(Saved entries)
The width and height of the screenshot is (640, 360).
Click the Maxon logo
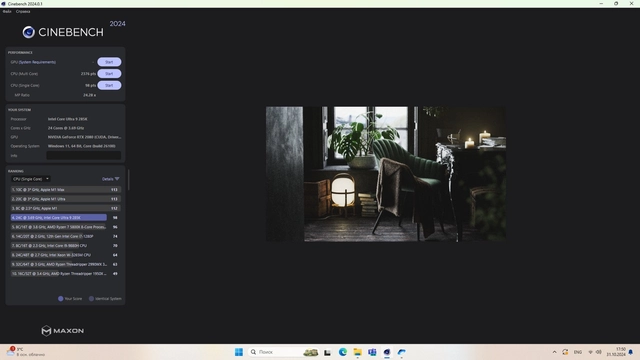click(62, 331)
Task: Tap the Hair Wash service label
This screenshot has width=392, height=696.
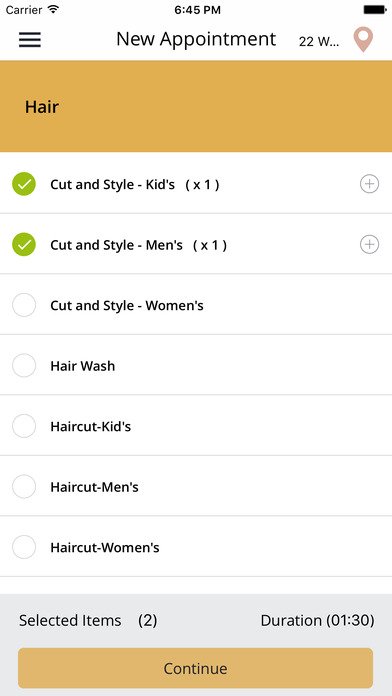Action: [x=83, y=366]
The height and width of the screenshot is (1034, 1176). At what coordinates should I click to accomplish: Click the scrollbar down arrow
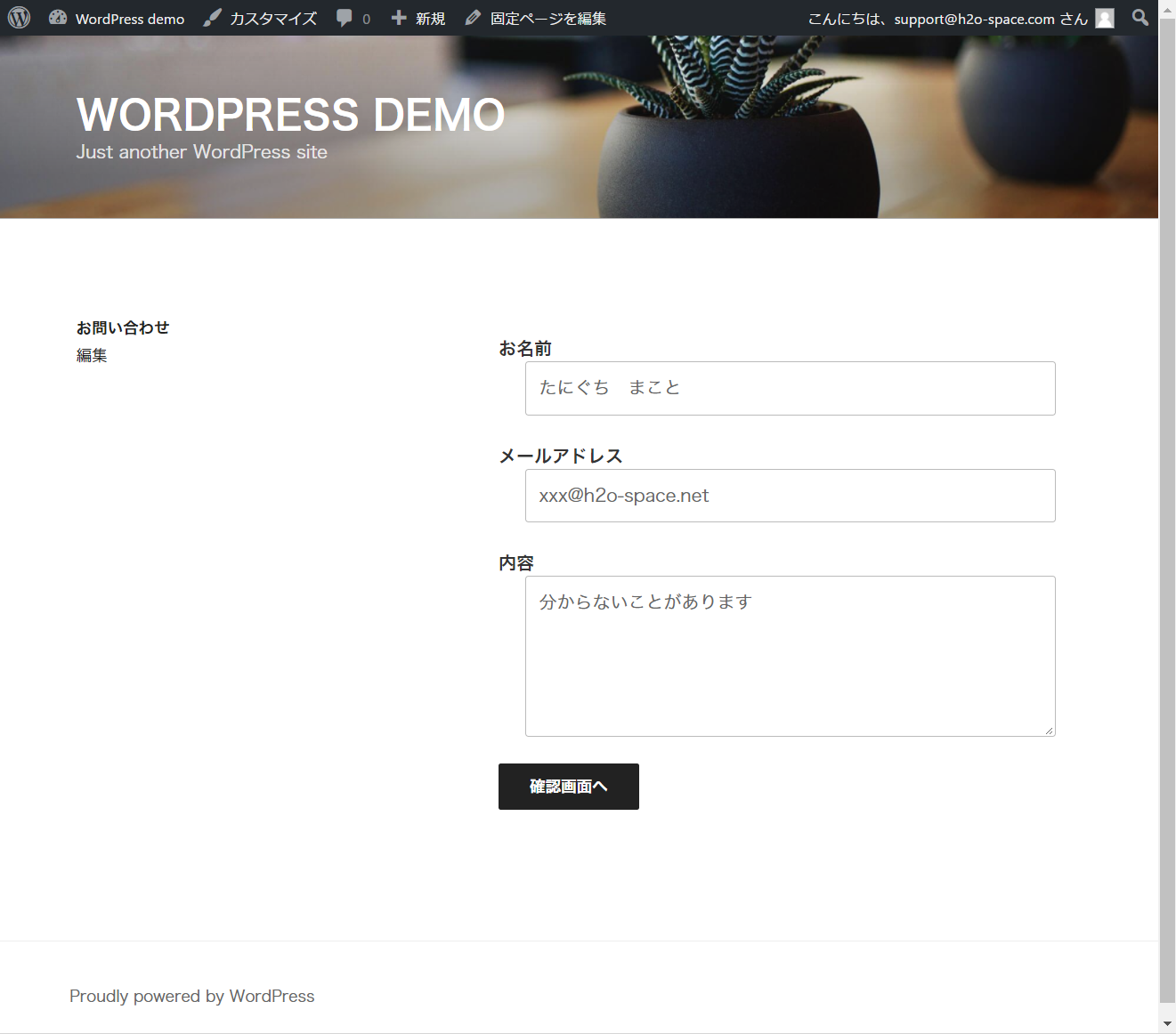pyautogui.click(x=1167, y=1024)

SHORT TASK
Locate every line in the listing above that contains the string "width" and copy each of those lines in full.

FINISHED EXERCISE
The width and height of the screenshot is (640, 360).
This screenshot has width=392, height=696.
The height and width of the screenshot is (1034, 1176). At what coordinates should I click to accomplish: Click the scrollbar down arrow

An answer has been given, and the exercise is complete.